# WHAT TO WORK ON:
Your task is to copy all of the entries exactly as they are given.

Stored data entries
§

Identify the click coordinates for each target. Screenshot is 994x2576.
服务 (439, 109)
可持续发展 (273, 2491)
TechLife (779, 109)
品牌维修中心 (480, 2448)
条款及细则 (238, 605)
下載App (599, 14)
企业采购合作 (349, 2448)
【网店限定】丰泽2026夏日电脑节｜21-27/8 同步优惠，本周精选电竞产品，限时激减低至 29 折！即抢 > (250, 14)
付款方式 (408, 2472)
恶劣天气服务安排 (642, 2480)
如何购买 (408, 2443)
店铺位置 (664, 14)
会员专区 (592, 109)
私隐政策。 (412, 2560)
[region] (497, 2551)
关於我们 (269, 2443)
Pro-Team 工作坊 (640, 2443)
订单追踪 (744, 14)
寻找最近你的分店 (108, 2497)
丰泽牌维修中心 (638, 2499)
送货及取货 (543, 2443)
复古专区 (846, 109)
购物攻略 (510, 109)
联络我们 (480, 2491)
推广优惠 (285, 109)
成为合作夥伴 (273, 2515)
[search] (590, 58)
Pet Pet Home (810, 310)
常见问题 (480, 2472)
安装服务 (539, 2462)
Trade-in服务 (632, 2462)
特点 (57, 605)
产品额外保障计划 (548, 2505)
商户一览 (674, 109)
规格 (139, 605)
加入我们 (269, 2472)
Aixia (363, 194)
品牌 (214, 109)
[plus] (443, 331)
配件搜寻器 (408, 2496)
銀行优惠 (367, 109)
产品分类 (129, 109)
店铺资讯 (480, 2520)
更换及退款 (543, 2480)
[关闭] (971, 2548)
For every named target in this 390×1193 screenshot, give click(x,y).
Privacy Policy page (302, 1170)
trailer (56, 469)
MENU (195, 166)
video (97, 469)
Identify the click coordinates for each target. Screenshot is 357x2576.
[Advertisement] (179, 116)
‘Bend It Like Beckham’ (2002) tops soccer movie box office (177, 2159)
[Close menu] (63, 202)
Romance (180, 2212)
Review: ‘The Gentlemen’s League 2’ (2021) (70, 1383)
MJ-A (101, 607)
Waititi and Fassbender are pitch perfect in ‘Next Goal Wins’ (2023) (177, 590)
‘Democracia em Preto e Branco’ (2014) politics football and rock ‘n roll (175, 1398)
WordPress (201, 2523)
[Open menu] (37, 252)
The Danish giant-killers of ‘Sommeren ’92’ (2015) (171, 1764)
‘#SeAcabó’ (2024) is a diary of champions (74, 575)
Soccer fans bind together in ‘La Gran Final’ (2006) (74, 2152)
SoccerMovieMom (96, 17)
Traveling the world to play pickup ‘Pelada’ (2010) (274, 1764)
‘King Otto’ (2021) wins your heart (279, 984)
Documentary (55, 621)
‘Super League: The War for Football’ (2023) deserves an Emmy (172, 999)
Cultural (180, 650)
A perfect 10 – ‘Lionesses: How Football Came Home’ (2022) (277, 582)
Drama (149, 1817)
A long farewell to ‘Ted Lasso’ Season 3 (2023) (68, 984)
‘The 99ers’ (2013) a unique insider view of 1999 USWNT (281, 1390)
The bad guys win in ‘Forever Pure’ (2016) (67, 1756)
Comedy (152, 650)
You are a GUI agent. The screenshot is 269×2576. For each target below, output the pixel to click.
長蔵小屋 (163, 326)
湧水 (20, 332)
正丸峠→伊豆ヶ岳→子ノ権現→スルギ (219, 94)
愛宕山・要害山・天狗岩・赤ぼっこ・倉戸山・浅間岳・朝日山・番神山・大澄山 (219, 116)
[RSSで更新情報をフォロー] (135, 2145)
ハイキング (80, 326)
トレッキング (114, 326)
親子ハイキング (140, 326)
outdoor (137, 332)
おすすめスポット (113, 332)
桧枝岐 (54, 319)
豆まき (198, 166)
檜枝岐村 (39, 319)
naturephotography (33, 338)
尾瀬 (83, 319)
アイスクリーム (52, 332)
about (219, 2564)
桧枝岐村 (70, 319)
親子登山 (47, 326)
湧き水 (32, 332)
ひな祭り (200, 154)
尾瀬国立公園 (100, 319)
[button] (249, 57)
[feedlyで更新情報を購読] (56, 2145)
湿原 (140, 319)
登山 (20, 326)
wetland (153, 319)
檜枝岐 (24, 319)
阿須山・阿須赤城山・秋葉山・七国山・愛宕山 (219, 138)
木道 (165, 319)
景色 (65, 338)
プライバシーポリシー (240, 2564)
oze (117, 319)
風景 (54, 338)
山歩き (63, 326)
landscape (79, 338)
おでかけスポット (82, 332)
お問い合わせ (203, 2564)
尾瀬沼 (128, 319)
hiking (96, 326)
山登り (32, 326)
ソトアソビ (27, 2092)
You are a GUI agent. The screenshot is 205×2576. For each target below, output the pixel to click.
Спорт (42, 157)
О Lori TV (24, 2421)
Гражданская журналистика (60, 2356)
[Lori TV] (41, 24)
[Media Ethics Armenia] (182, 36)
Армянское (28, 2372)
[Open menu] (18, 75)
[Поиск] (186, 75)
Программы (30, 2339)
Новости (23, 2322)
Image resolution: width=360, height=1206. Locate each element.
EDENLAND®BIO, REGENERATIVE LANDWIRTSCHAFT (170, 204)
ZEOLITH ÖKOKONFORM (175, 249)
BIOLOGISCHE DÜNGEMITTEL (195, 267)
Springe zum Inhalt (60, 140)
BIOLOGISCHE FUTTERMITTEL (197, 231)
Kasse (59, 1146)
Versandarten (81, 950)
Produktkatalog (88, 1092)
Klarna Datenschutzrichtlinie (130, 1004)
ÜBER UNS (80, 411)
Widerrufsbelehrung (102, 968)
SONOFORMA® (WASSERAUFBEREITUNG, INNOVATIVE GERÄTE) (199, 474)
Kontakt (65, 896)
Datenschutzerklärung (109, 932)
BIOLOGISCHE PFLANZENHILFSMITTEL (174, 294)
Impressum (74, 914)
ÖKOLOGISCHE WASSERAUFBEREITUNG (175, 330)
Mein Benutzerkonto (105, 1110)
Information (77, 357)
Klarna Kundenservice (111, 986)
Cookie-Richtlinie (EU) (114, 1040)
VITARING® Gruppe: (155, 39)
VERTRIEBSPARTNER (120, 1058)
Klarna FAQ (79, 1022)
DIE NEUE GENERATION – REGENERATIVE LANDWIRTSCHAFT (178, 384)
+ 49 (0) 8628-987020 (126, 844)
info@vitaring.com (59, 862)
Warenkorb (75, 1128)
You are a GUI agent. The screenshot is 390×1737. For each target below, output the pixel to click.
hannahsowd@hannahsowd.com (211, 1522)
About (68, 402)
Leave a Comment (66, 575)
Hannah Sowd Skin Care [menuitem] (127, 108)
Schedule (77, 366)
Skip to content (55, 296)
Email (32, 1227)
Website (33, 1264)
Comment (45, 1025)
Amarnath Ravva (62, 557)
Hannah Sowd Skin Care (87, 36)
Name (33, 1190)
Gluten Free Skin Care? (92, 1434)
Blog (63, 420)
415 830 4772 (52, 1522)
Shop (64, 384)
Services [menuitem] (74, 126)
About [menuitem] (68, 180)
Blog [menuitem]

§

# RESPONSE TO THIS TASK:
Identify the click coordinates for each target. Screenshot is 994x2576.
服务 (439, 109)
可持续发展 (273, 2491)
TechLife (779, 109)
品牌维修中心 (480, 2448)
条款及细则 (238, 605)
下載App (599, 14)
企业采购合作 (349, 2448)
【网店限定】丰泽2026夏日电脑节｜21-27/8 同步优惠，本周精选电竞产品，限时激减低至 29 折！即抢 > (250, 14)
付款方式 (408, 2472)
恶劣天气服务安排 (642, 2480)
如何购买 (408, 2443)
店铺位置 (664, 14)
会员专区 (592, 109)
私隐政策。 (412, 2560)
[region] (497, 2551)
关於我们 (269, 2443)
Pro-Team 工作坊 (640, 2443)
订单追踪 (744, 14)
寻找最近你的分店 (108, 2497)
丰泽牌维修中心 (638, 2499)
送货及取货 (543, 2443)
复古专区 (846, 109)
购物攻略 (510, 109)
联络我们 (480, 2491)
推广优惠 (285, 109)
成为合作夥伴 (273, 2515)
[search] (590, 58)
Pet Pet Home (810, 310)
常见问题 (480, 2472)
安装服务 (539, 2462)
Trade-in服务 (632, 2462)
特点 (57, 605)
产品额外保障计划 (548, 2505)
商户一览 (674, 109)
规格 (139, 605)
加入我们 (269, 2472)
Aixia (363, 194)
品牌 (214, 109)
[plus] (443, 331)
配件搜寻器 (408, 2496)
銀行优惠 (367, 109)
产品分类 (129, 109)
店铺资讯 (480, 2520)
更换及退款 (543, 2480)
[关闭] (971, 2548)
For every named target in this 390×1193 screenshot, give click(x,y).
Privacy Policy page (302, 1170)
trailer (56, 469)
MENU (195, 166)
video (97, 469)
Identify the click coordinates for each target. Screenshot is 357x2576.
[Advertisement] (179, 116)
‘Bend It Like Beckham’ (2002) tops soccer movie box office (177, 2159)
[Close menu] (63, 202)
Romance (180, 2212)
Review: ‘The Gentlemen’s League 2’ (2021) (70, 1383)
MJ-A (101, 607)
Waititi and Fassbender are pitch perfect in ‘Next Goal Wins’ (2023) (177, 590)
‘Democracia em Preto e Branco’ (2014) politics football and rock ‘n roll (175, 1398)
WordPress (201, 2523)
[Open menu] (37, 252)
The Danish giant-killers of ‘Sommeren ’92’ (2015) (171, 1764)
‘#SeAcabó’ (2024) is a diary of champions (74, 575)
Soccer fans bind together in ‘La Gran Final’ (2006) (74, 2152)
SoccerMovieMom (96, 17)
Traveling the world to play pickup ‘Pelada’ (2010) (274, 1764)
‘King Otto’ (2021) wins your heart (279, 984)
Documentary (55, 621)
‘Super League: The War for Football’ (2023) deserves an Emmy (172, 999)
Cultural (180, 650)
A perfect 10 – ‘Lionesses: How Football Came Home’ (2022) (277, 582)
Drama (149, 1817)
A long farewell to ‘Ted Lasso’ Season 3 (2023) (68, 984)
‘The 99ers’ (2013) a unique insider view of 1999 USWNT (281, 1390)
The bad guys win in ‘Forever Pure’ (2016) (67, 1756)
Comedy (152, 650)
You are a GUI agent. The screenshot is 269×2576. For each target below, output the pixel to click.
長蔵小屋 (163, 326)
湧水 (20, 332)
正丸峠→伊豆ヶ岳→子ノ権現→スルギ (219, 94)
愛宕山・要害山・天狗岩・赤ぼっこ・倉戸山・浅間岳・朝日山・番神山・大澄山 (219, 116)
[RSSで更新情報をフォロー] (135, 2145)
ハイキング (80, 326)
トレッキング (114, 326)
親子ハイキング (140, 326)
outdoor (137, 332)
おすすめスポット (113, 332)
桧枝岐 (54, 319)
豆まき (198, 166)
檜枝岐村 (39, 319)
naturephotography (33, 338)
尾瀬 (83, 319)
アイスクリーム (52, 332)
about (219, 2564)
桧枝岐村 (70, 319)
親子登山 (47, 326)
湧き水 (32, 332)
ひな祭り (200, 154)
尾瀬国立公園 (100, 319)
[button] (249, 57)
[feedlyで更新情報を購読] (56, 2145)
湿原 (140, 319)
登山 (20, 326)
wetland (153, 319)
檜枝岐 (24, 319)
阿須山・阿須赤城山・秋葉山・七国山・愛宕山 (219, 138)
木道 (165, 319)
景色 (65, 338)
プライバシーポリシー (240, 2564)
oze (117, 319)
風景 (54, 338)
山歩き (63, 326)
landscape (79, 338)
おでかけスポット (82, 332)
お問い合わせ (203, 2564)
尾瀬沼 (128, 319)
hiking (96, 326)
山登り (32, 326)
ソトアソビ (27, 2092)
You are a GUI agent. The screenshot is 205×2576. For each target below, output the pixel to click.
Спорт (42, 157)
О Lori TV (24, 2421)
Гражданская журналистика (60, 2356)
[Lori TV] (41, 24)
[Media Ethics Armenia] (182, 36)
Армянское (28, 2372)
[Open menu] (18, 75)
[Поиск] (186, 75)
Программы (30, 2339)
Новости (23, 2322)
Image resolution: width=360, height=1206. Locate each element.
EDENLAND®BIO, REGENERATIVE LANDWIRTSCHAFT (170, 204)
ZEOLITH ÖKOKONFORM (175, 249)
BIOLOGISCHE DÜNGEMITTEL (195, 267)
Springe zum Inhalt (60, 140)
BIOLOGISCHE FUTTERMITTEL (197, 231)
Kasse (59, 1146)
Versandarten (81, 950)
Produktkatalog (88, 1092)
Klarna Datenschutzrichtlinie (130, 1004)
ÜBER UNS (80, 411)
Widerrufsbelehrung (102, 968)
SONOFORMA® (WASSERAUFBEREITUNG, INNOVATIVE GERÄTE) (199, 474)
Kontakt (65, 896)
Datenschutzerklärung (109, 932)
BIOLOGISCHE PFLANZENHILFSMITTEL (174, 294)
Impressum (74, 914)
ÖKOLOGISCHE WASSERAUFBEREITUNG (175, 330)
Mein Benutzerkonto (105, 1110)
Information (77, 357)
Klarna Kundenservice (111, 986)
Cookie-Richtlinie (EU) (114, 1040)
VITARING® Gruppe: (155, 39)
VERTRIEBSPARTNER (120, 1058)
Klarna FAQ (79, 1022)
DIE NEUE GENERATION – REGENERATIVE LANDWIRTSCHAFT (178, 384)
+ 49 (0) 8628-987020 (126, 844)
info@vitaring.com (59, 862)
Warenkorb (75, 1128)
You are a GUI agent. The screenshot is 390×1737. For each target below, output the pixel to click.
hannahsowd@hannahsowd.com (211, 1522)
About (68, 402)
Leave a Comment (66, 575)
Hannah Sowd Skin Care [menuitem] (127, 108)
Schedule (77, 366)
Skip to content (55, 296)
Email (32, 1227)
Website (33, 1264)
Comment (45, 1025)
Amarnath Ravva (62, 557)
Hannah Sowd Skin Care (87, 36)
Name (33, 1190)
Gluten Free Skin Care? (92, 1434)
Blog (63, 420)
415 830 4772 (52, 1522)
Shop (64, 384)
Services [menuitem] (74, 126)
About [menuitem] (68, 180)
Blog [menuitem]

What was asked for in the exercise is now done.